Extracted information ::
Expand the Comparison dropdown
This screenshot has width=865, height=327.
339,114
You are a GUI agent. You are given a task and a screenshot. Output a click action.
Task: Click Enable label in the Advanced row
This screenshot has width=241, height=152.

Work task :: What belongs in the answer is the line with "Task: Click Enable label in the Advanced row" plus every later line of the listing, copied word for word and nothing besides.

Task response ::
Task: Click Enable label in the Advanced row
This screenshot has width=241, height=152.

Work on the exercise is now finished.